• Fragmento proporcionado:
━━━━━━━━━━━━━━━━━━━━

Me pregunto a menudo cuánto sabemos de esas personas que, apiñadas en una barca, llegan a nuestras costas o a las costas italianas o griegas. Cuando les vemos en las imágenes que nos ofrecen los telediarios, sus rostros reflejan dolor, hambre, frío, tristeza y, sin embargo, no siempre podemos decir que conocemos el verdadero motivo de esa huida que emprendieron un día desde su tierra de origen hacia nuestro continente. Sabemos que muchos de ellos han emigrado a la fuerza debido a la persecución que sufrían por motivos étnicos, políticos o religiosos. Imaginamos, pero no conocemos en profundidad y en detalle, todo aquello que han padecido en su travesía, y hasta antes de emprenderla, a causa del maltrato, de la discriminación, de las humillaciones morales y físicas impartidas con intolerancia racista y afán de lucro por esos traficantes de seres humanos, unas mafias que sin escrúpulos les han sacado hasta el último céntimo para que, en condiciones inhumanas, atravesaran el mar y llamaran a la puerta de Europa.

Poco sabemos y, a veces, aún menos queremos saber de ese mundo que llamamos “Tercer mundo” refiriéndonos a esos países periféricos, subdesarrollados, que registran los peores índices de atraso económico-social, las tasas más altas de analfabetismo, hambre, carencia hospitalaria y escasa expectativa de vida de seres humanos, como nosotros, que para los occidentales que se sienten de serie A aparecen como alienígenas sin alma. No se sabe qué es peor, si el silencio de la indiferencia o el tono con que se habla de la valla de Calais para frenar la crisis migratoria que toca a las puertas de Londres. No se sabe qué es peor, si la espera antes de subirse en una patera para atravesar el Estrecho o el Mediterráneo o las condiciones infrahumanas de los campamentos de Calais, que no reúnen siquiera las condiciones de los campamentos de refugiados de guerra.

━━━━━━━━━━━━━━━━━━━━

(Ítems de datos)
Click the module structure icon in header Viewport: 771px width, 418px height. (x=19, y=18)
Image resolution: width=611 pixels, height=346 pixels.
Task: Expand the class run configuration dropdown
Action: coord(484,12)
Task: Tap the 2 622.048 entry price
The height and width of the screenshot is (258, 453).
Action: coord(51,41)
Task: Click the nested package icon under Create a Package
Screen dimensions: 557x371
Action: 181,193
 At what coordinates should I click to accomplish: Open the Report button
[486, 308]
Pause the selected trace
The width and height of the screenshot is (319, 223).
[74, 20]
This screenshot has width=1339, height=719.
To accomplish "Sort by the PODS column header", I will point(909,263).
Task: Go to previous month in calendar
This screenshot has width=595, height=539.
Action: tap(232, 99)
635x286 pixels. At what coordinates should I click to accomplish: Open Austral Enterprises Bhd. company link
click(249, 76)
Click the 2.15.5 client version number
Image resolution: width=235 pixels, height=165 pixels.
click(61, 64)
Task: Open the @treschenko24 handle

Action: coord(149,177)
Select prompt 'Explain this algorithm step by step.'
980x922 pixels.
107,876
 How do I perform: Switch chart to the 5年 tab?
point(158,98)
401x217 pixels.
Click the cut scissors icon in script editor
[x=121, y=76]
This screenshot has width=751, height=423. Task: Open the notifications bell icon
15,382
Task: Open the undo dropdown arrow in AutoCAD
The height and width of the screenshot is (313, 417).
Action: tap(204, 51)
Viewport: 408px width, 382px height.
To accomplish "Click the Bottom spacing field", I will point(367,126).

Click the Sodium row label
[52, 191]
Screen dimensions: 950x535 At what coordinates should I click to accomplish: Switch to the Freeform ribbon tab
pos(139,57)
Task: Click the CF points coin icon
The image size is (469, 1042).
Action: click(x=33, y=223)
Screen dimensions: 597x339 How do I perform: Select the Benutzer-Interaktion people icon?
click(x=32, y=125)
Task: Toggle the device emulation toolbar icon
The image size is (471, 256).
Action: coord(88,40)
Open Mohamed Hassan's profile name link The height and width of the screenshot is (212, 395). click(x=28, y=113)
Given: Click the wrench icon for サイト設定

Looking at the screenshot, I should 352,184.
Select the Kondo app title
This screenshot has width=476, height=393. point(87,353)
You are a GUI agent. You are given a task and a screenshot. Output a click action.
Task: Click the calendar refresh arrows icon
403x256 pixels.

━━━━━━━━━━━━━━━━━━━━

• Descripción del ejercicio: Reproduce sin cambios el fragmento sobre los migrantes desde "Poco sabemos y, a" hasta "refugiados de guerra.", ambos incluidos.

• Ejercicio resuelto:
Poco sabemos y, a veces, aún menos queremos saber de ese mundo que llamamos “Tercer mundo” refiriéndonos a esos países periféricos, subdesarrollados, que registran los peores índices de atraso económico-social, las tasas más altas de analfabetismo, hambre, carencia hospitalaria y escasa expectativa de vida de seres humanos, como nosotros, que para los occidentales que se sienten de serie A aparecen como alienígenas sin alma. No se sabe qué es peor, si el silencio de la indiferencia o el tono con que se habla de la valla de Calais para frenar la crisis migratoria que toca a las puertas de Londres. No se sabe qué es peor, si la espera antes de subirse en una patera para atravesar el Estrecho o el Mediterráneo o las condiciones infrahumanas de los campamentos de Calais, que no reúnen siquiera las condiciones de los campamentos de refugiados de guerra.